A estatização dos setores de telefonia e eletricidade, anunciada com pompa como ato inaugural do terceiro mandato, não é o que mais preocupa na agenda "socialista" de Chávez. Usar fundos públicos para indenizar empresas privadas e submeter a prestação de serviços à costumeira ineficiência empresarial do Estado é apenas uma opção obsoleta.
Supõe-se, evidentemente, que o chavismo não lance mão do confisco de bens, o que seria um esbulho contra empresas venezuelanas e estrangeiras. Supõe-se, também, que não se valha do monopólio na telefonia para censurar a internet, como ocorre na China, no Irã e em Cuba.
Não é preciso saber que forma tomarão as estatizações, no entanto, para temer pelo futuro da democracia na Venezuela. Quando requer poderes para ditar "leis revolucionárias" por decreto, quando pleiteia a reeleição ilimitada e quando revoga por razão ideológica a concessão de um canal de TV (ameaçando fazer o mesmo com os outros grupos de oposição), Chávez atinge direitos civis e políticos fundamentais.
A Organização dos Estados Americanos é regida por uma cláusula democrática -outrora apenas retórica, mas que foi reafirmada em 2001 pelos países-membros. Assegurar as liberdades da democracia é condição para integrar a entidade. O secretário-geral da associação, o chileno Jose Insulza, zelava pela carta da OEA quando manifestou estranheza diante da não-renovação da licença de funcionamento da mais antiga rede de rádio e TV venezuelana.

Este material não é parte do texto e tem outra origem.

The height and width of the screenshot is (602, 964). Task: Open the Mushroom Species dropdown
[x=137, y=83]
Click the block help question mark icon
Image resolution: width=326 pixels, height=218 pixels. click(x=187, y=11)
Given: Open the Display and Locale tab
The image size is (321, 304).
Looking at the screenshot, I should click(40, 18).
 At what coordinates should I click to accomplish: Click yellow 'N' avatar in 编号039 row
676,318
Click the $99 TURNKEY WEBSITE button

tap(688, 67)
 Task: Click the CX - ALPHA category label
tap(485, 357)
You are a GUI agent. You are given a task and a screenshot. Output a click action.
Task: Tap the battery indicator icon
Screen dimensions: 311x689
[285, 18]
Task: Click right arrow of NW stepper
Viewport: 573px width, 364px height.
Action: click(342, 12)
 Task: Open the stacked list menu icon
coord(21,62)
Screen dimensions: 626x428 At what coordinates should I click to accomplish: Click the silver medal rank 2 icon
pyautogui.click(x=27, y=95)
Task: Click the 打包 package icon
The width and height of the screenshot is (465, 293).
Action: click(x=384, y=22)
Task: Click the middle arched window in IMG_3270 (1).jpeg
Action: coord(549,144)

Insulza foi tratado com impropérios por Chávez, que agora está em campanha pela substituição do secretário-geral. Na empreitada, o líder venezuelano fará pressão sobre o Mercosul para que o bloco embarque em sua investida contra Jose Insulza.
Surge nova oportunidade para o Brasil reformar a sua diplomacia em relação a Chávez. Não basta o Itamaraty moderar o venezuelano nos bastidores. Brasília deveria manifestar solidariedade ao dirigente da OEA, atacado com brutalidade por um chefe de Estado associado. Deveria, em nome da cláusula democrática que também vigora no Mercosul, transmitir a Chávez preocupação com os rumos de seu regime.
Hugo Chávez, é bom frisar, não foi consagrado pelas urnas nas eleições de dezembro. Quase 40% dos eleitores votaram contra estender seu mandato até 2013. A oposição não dispõe de uma quantidade proporcional de assentos no Congresso porque cometeu o erro de boicotar o pleito legislativo de 2005 -para não mencionar a sua desastrosa e injustificável opção pelo golpismo três anos antes.
Não cabe ao Brasil tomar atitude que configure ingerência em assuntos internos da Venezuela. Mas devemos manter distância diplomática de um governo vizinho prestes a cruzar o Rubicão rumo à ditadura.